--- BEGIN Information provided ---
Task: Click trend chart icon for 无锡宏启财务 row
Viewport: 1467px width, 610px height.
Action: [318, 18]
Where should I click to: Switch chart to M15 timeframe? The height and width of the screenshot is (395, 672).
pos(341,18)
--- END Information provided ---
--- BEGIN Information provided ---
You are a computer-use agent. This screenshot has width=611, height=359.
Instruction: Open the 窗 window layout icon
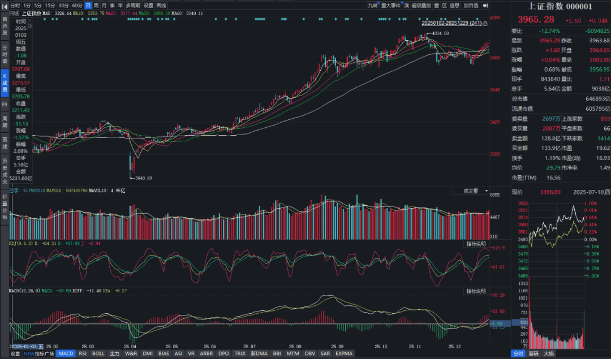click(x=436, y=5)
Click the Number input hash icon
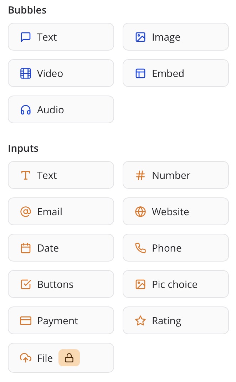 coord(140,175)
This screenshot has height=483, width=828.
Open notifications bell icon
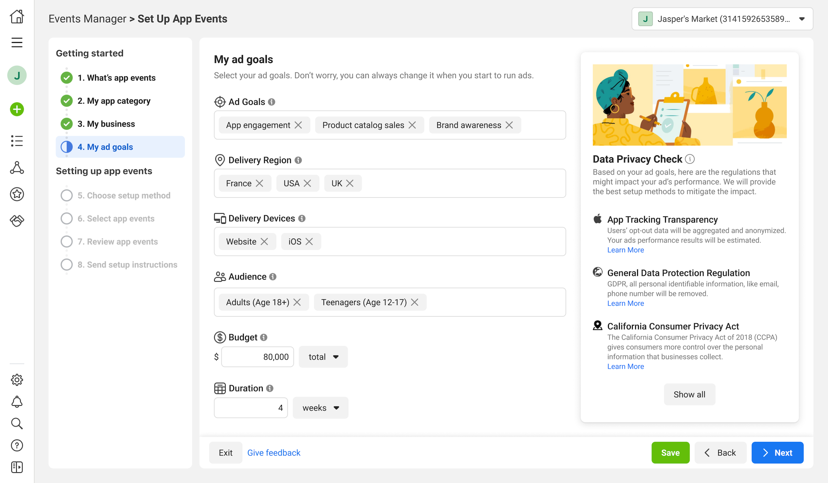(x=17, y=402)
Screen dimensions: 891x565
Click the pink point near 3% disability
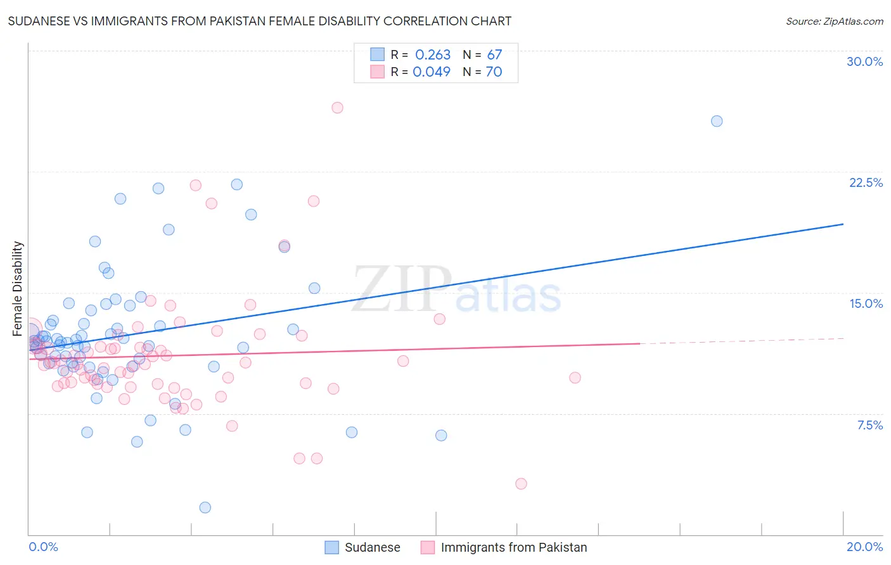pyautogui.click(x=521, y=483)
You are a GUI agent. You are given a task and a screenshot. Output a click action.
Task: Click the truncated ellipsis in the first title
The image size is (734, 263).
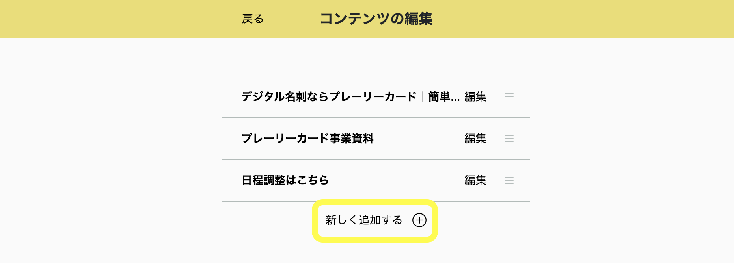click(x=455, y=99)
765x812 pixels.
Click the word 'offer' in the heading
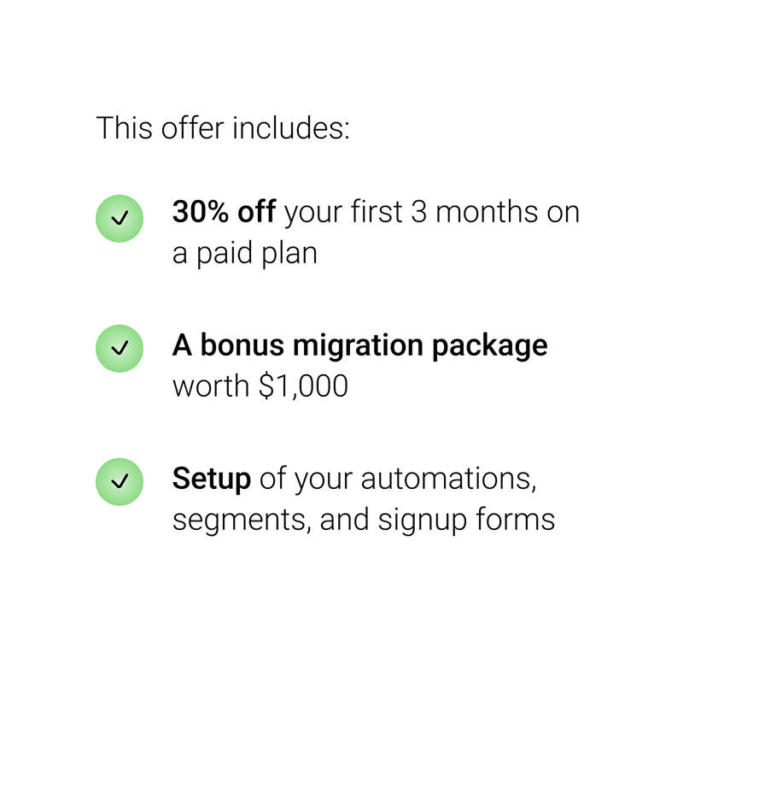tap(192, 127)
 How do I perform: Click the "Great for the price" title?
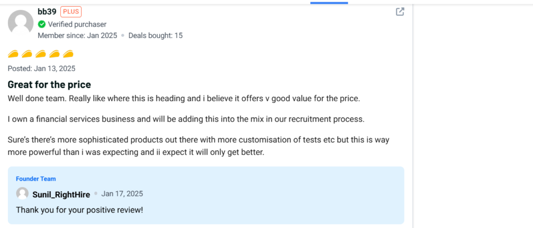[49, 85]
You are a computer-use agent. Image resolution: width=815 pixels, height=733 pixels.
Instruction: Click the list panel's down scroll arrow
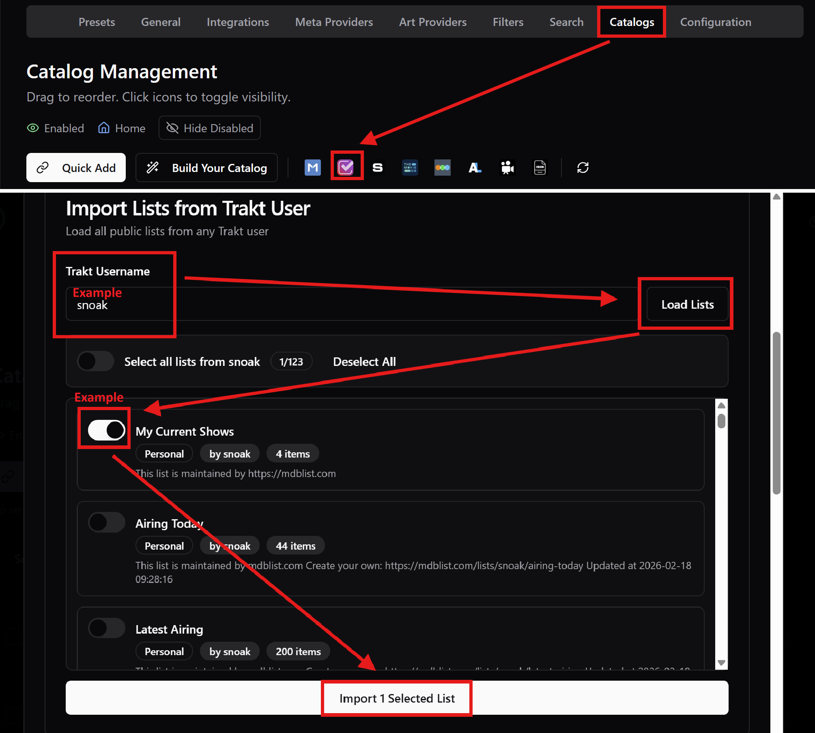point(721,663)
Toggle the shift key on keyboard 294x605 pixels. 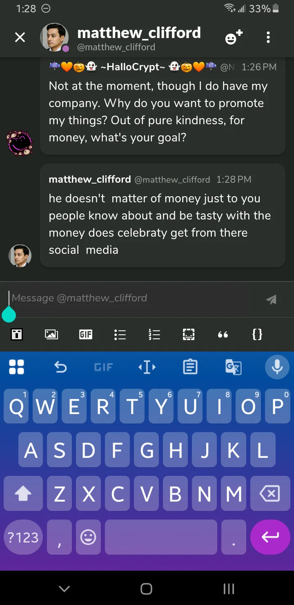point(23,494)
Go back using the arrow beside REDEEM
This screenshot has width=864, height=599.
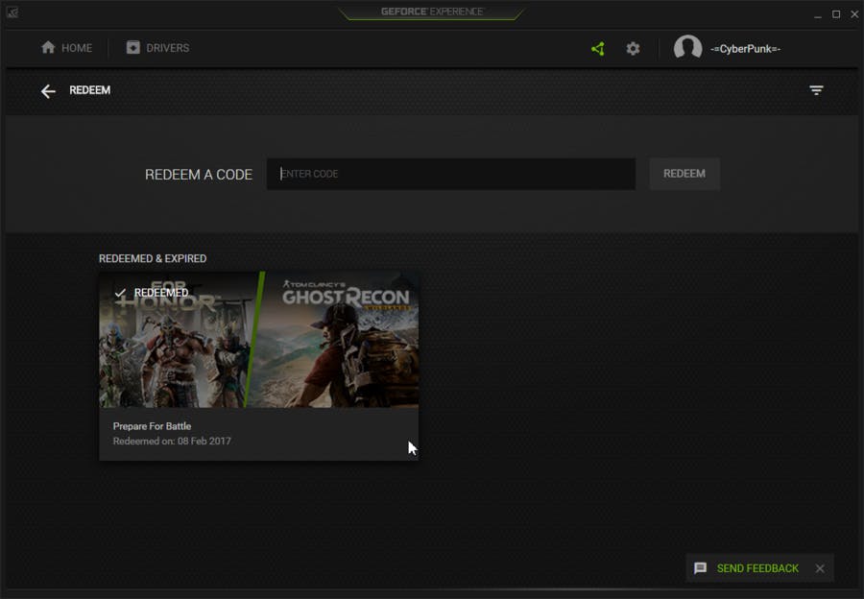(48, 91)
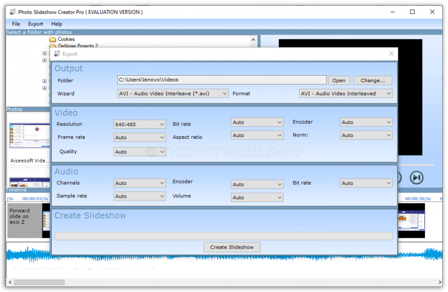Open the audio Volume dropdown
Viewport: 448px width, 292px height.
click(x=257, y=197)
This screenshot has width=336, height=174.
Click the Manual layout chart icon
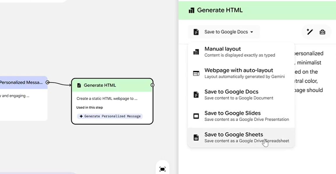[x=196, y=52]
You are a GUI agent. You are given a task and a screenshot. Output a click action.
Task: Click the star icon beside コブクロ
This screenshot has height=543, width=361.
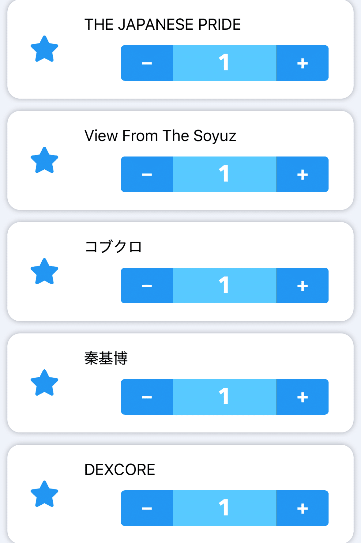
--- END Information provided ---
* **Given problem**: Rescale the part of the listing above starting with the line containing "Click the Number input hash icon" and going on through the line containing "tap(192, 127)". Write those lines out again, requests included, multiplying every coordinate in the answers by 1.1 and rounding to whole numbers with halves rounded up; leave the pictures out.

* **Worked answer**:
Click the Number input hash icon
 coord(154,193)
This screenshot has height=483, width=828.
Open notifications bell icon
(x=19, y=442)
Screen dimensions: 891x565
Click the pink point near 3% disability
pyautogui.click(x=573, y=531)
You are a GUI agent. You are given a task and a screenshot. Output a click action.
Task: Click the truncated ellipsis in the first title
The image size is (734, 263).
click(x=501, y=109)
765x812 pixels.
Click the word 'offer' in the heading
tap(211, 140)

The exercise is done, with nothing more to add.